Saturday, July 31, 2010

Cool To His Supporters

Paul Rosenberg of Open Left points the way to an article in Colorado's Cherry Creek News explaining how United States Senator Michael Bennet (D-CO) accumulated his wealth:

A young Bud Fox leaves Washington for Colorado, lands a job with Gordon Gekko, tycoon and corporate raider. Only in this case, young Bud is future United States Senator Michael Bennet, and Gekko, billionaire Phil Anschutz.

The job leaves Bennet wealthy, and allows him to take a giant pay cut and work for Denver Mayor John Hickenlooper, then the Denver Public Schools. It gives him financial experience, which in turn leads to a complicated interest rate swap that may leave Denver taxpayers in a billion dollar hole, as the fund for Denver teachers’ retirement looks in need of an AIG-style bailout.

Ironically, the details of the source of Bennet’s wealth are revealed largely in a lawsuit by Louisiana teachers, whose investment in theater chain Regal Cinemas went south after Bennet and Anshutz gained control of the company through the purchase of debt, forced other debtors and shareholder into taking losses, then sped off with $1.4 billion in cash, while jobs were lost.


A few years later, Senator Ken Salazar is appointed Interior Secretary (hell of a job, Brownie Kenny) and Governor Bill Ritter appoints Mr. Bennet to the U.S. Senate. He proceeds to vote against mortgage cramdown, a 15% cap on credit card interest rates, and "too big to fail" legislation. But he does become an activist- for natural gas, coal, and Wall Street.

Enter progressive/liberal Andrew Romanoff, a Democratic activist who eventually becomes a member, then Speaker, of the Colorado House of Representatives. He works for public education, higher education, and renewable energy. Running in the Democratic primary (currently ongoing by mail vote) against Michael Bennet, Romanoff eschews special interest money because he agreed with a young U.S. Senator from Illinois, who once declared that changing the culture of Washington includes

“recognizing that special interests – the insurance companies, the banks, the drug companies, the HMOs – have come to dictate” our agenda.

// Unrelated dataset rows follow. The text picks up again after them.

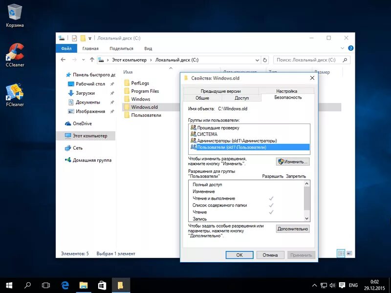The width and height of the screenshot is (391, 293).
Task: Open the CCleaner desktop shortcut
Action: [15, 55]
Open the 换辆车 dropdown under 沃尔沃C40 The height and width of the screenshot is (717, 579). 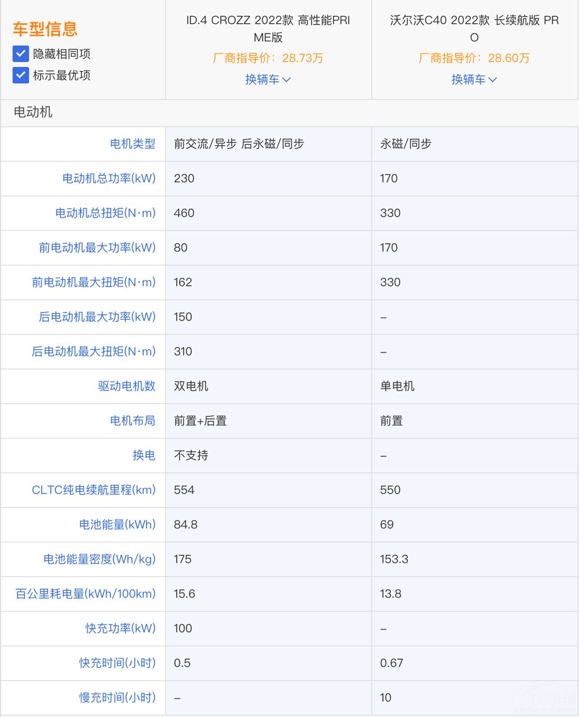[474, 79]
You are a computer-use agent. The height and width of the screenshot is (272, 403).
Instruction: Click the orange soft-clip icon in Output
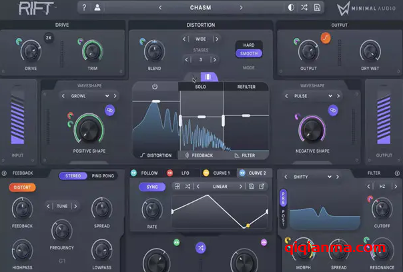(x=326, y=37)
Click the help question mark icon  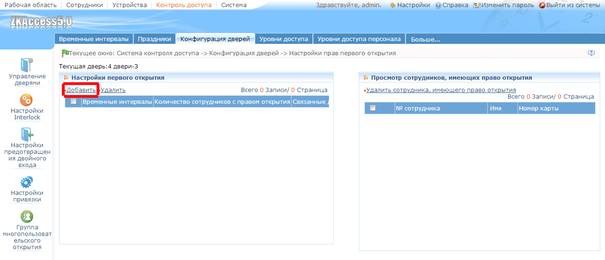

And “the only way you break out of that,” this senator said, is to stop taking money from those groups “so that ordinary people’s voices are heard.”

That was Senator Obama, though you're excused from not recognizing the words of an individual who has become quite a different character now that he has reached the Oval Office. President Barack Obama has endorsed Bennet for the nomination, despite (or perhaps because) the latter has stood steadfastly against a couple of the President's signature achievements. (Bill Clinton has endorsed Romanoff, whom he met at the Kennnedy School of Government in 1992 and who supported the former President's wife for the Democratic presidential nomination.)

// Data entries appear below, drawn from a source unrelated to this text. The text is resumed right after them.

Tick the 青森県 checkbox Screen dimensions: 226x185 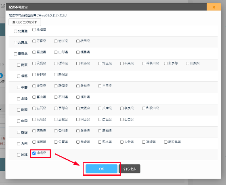34,41
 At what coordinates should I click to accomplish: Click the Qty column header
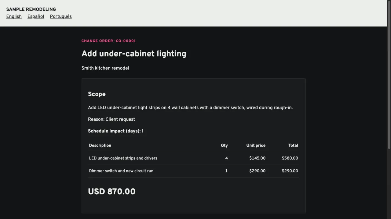click(224, 145)
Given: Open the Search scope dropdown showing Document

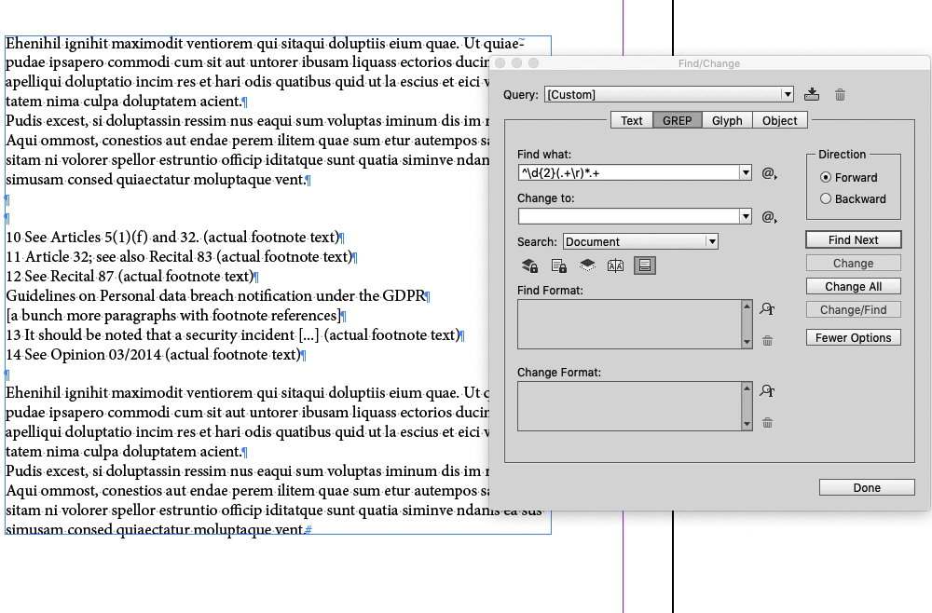Looking at the screenshot, I should click(713, 240).
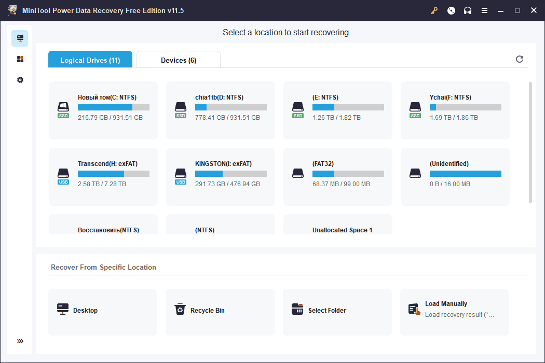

But that is how President Obama rolls. He worked for the re-nomination to the U.S. Senate of Blanche Lincoln, a moderate/conservative less enthusiastic about the President's agenda than was her opponent. (Lincoln won the primary despite evidence that she would be the weaker general election opponent amidst an anti-incumbent mood.) It's the same president who forced Van Jones out, left Dawn Johnsen (who would have become head of the Office of Legal Counsel) out to dry, and (at least) acquiesced in forcing the resignation of Shirley Sherrod, now offered a new job at the Department of Agriculture by a Secretary gracious enough to accept responsibility for the Administration. And a President, who faced with a scurrilous attack by Andrew Breitbart upon a government official, blames media culture rather than Breitbart or the GOP's media arm, Fox News.

It is, to be generous, a very pragmatic (but Lincoln?) President- and one apparently intimidated by the right. And that's without considering his continuation of Bush 43 civil liberties policies, attack on public education, or dalliance with BP.